__Task objective__. Render every line of the records below as a Markdown table, skipping blank lines, with a column "No." for the row number and a column "Line" for the text of each line.
------------
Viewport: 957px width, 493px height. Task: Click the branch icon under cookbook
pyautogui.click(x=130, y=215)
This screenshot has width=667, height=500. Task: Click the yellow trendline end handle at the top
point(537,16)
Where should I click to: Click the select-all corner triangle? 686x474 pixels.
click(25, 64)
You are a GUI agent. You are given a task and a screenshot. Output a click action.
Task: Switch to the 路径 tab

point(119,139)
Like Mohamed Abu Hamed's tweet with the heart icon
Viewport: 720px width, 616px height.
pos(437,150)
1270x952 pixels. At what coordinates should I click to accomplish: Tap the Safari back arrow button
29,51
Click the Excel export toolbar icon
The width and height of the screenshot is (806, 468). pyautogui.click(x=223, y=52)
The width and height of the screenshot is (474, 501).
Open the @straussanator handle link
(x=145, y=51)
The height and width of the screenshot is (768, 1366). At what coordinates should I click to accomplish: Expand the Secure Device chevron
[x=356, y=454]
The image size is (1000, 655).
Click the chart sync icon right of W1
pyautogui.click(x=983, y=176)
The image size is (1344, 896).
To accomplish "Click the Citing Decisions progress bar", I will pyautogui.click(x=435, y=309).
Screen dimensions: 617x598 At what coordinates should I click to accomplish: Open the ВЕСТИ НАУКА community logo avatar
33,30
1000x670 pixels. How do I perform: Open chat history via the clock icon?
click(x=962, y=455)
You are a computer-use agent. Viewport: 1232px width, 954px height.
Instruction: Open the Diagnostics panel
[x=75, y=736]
------------
__Answer__.
| No. | Line |
|---|---|
| 1 | Viewport: 957px width, 493px height. Task: Click the branch icon under cookbook |
| 2 | pyautogui.click(x=130, y=215) |
| 3 | This screenshot has width=667, height=500. Task: Click the yellow trendline end handle at the top |
| 4 | point(537,16) |
| 5 | Where should I click to: Click the select-all corner triangle? 686x474 pixels. |
| 6 | click(25, 64) |
| 7 | You are a GUI agent. You are given a task and a screenshot. Output a click action. |
| 8 | Task: Switch to the 路径 tab |
| 9 | point(119,139) |
| 10 | Like Mohamed Abu Hamed's tweet with the heart icon |
| 11 | Viewport: 720px width, 616px height. |
| 12 | pos(437,150) |
| 13 | 1270x952 pixels. At what coordinates should I click to accomplish: Tap the Safari back arrow button |
| 14 | 29,51 |
| 15 | Click the Excel export toolbar icon |
| 16 | The width and height of the screenshot is (806, 468). pyautogui.click(x=223, y=52) |
| 17 | The width and height of the screenshot is (474, 501). |
| 18 | Open the @straussanator handle link |
| 19 | (x=145, y=51) |
| 20 | The height and width of the screenshot is (768, 1366). At what coordinates should I click to accomplish: Expand the Secure Device chevron |
| 21 | [x=356, y=454] |
| 22 | The image size is (1000, 655). |
| 23 | Click the chart sync icon right of W1 |
| 24 | pyautogui.click(x=983, y=176) |
| 25 | The image size is (1344, 896). |
| 26 | To accomplish "Click the Citing Decisions progress bar", I will pyautogui.click(x=435, y=309). |
| 27 | Screen dimensions: 617x598 At what coordinates should I click to accomplish: Open the ВЕСТИ НАУКА community logo avatar |
| 28 | 33,30 |
| 29 | 1000x670 pixels. How do I perform: Open chat history via the clock icon? |
| 30 | click(x=962, y=455) |
| 31 | You are a computer-use agent. Viewport: 1232px width, 954px height. |
| 32 | Instruction: Open the Diagnostics panel |
| 33 | [x=75, y=736] |